The New York Islanders head to this year’s NHL Entry Draft with the 19th overall selection. The organization doesn’t have immediate needs the draft could fulfill so they will likely select the best available candidate. And that might just bee Michael McLeod.
With a fairly strong 2015-16 season the New York Islanders find themselves selecting 19th overall in the 2016 NHL Entry Draft. According to SportsNet’s Damien Cox, the Isles will select Michael McLeod in their first turn at the podium.
McLeod is a highly rated center playing for the Mississauga Steelheads of the OHL. Standing at 6’2″ and weighing 185lbs at 18 makes McLeod an impressive physical specimen.

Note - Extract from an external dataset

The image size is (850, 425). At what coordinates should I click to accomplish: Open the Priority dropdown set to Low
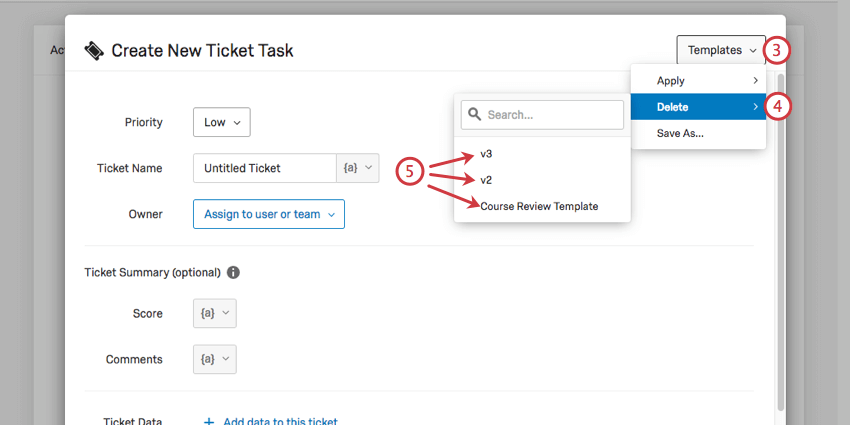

But it’s not his physical play that makes McLeod standout. Rather it’s his speed and his ability to make plays. Eliteprospect.com says: “His deft puckhandling skills and control over his speed are the defining aspects of his offensive abilities. All-in-all, a top talent that is both dynamic and hard to play against.”

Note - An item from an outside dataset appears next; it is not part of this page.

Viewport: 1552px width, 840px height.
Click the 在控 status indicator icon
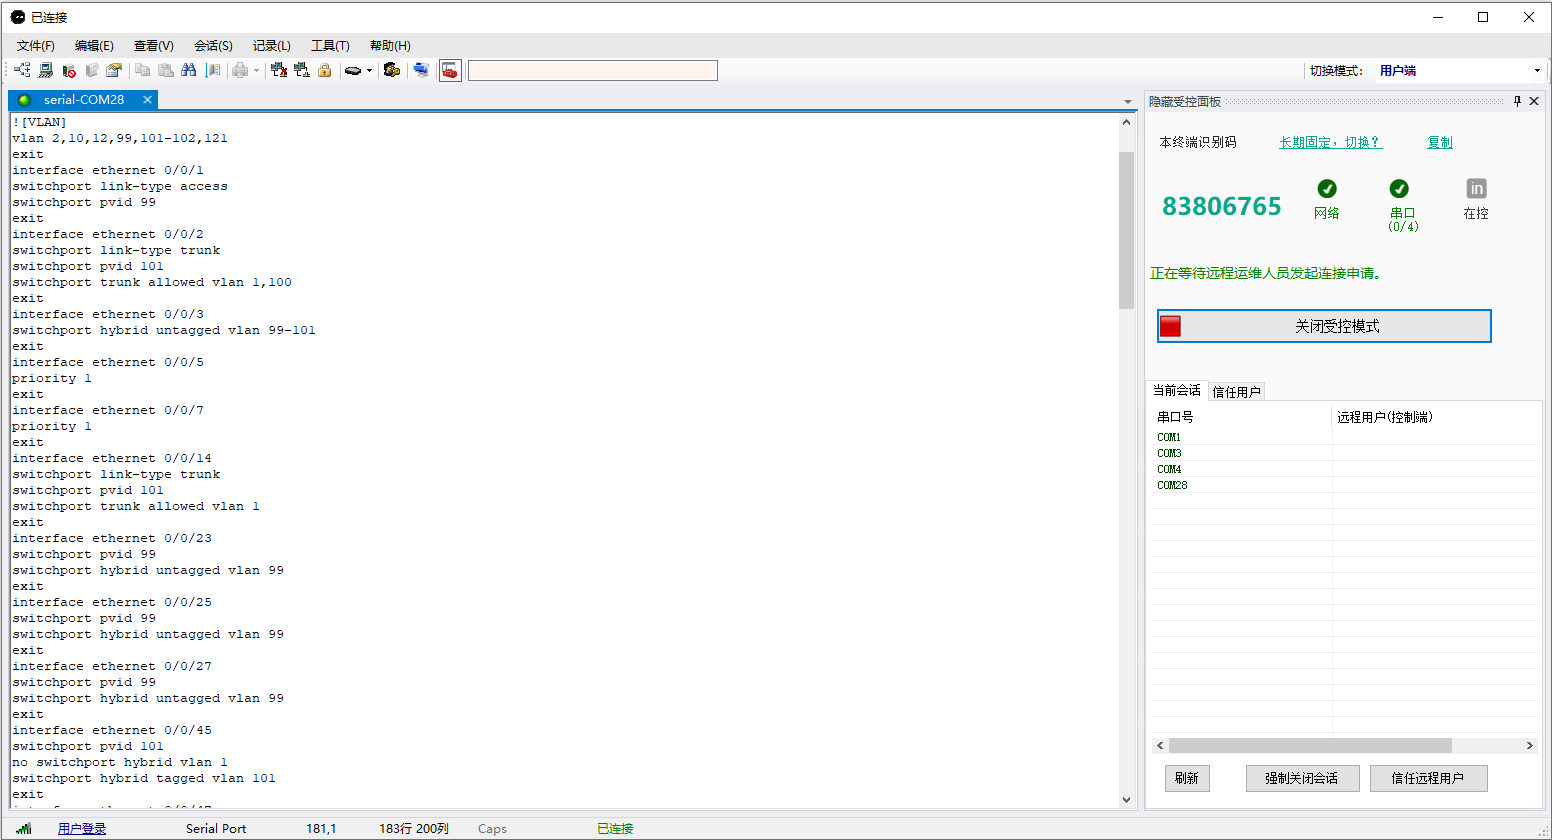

In his most recent season with the Steelheads, McLeod posted 21 goals and 40 assists in 61 games played and another nine points in seven playoffs games.
At 18 he probably isn’t ready for the NHL just yet, but Cox believes that McLeod could replace the more than likely departing Frans Nielsen as the Islanders second line center. A bold claim considering that Ryan Strome would likely fill that position.
Just a few months ago the Islanders probably wouldn’t have thought McLeod to become available at the 19th spot. In the NHL’s mid-term central scouting report, McLeod was ranked sixth amongst North American skaters. In the most recent report, he sits at 13th.
Production Dips Will Cost You
McLeod could attribute his fall in the rankings in part to a slowdown in production. From the start of the season to January, when the mid-term scouting report was published, McLeod had 46 points in 42 games. From January 18th onwards, McLeod recorded just 15 points in 15 games.
All-in-all, a top talent that is both dynamic and hard to play against.
He was still a point per game player, but his pace dropped and that invariably affects the way that scouts see you and report on you. Want to know how much production matters in the final rankings? Ask Alexandre Daigle.
In his draft year, Daigle put up 137 points, after already posting an 110 point season in the previous year. The Ottawa Senators took him at first overall in the 1993 draft. Daigle would never score more than 51 points in an NHL season.
McLeod had a good junior season. Being drafted by the Islanders should be a good fit. He would likely stay in the juniors for a final year before being called up to the AHL squad.
The Islanders are already blessed with a talented core of center: John Tavares, Ryan Strome, Mathew Barzal, and now, hopefully, McLeod. All 25-years-old or less, and all talented.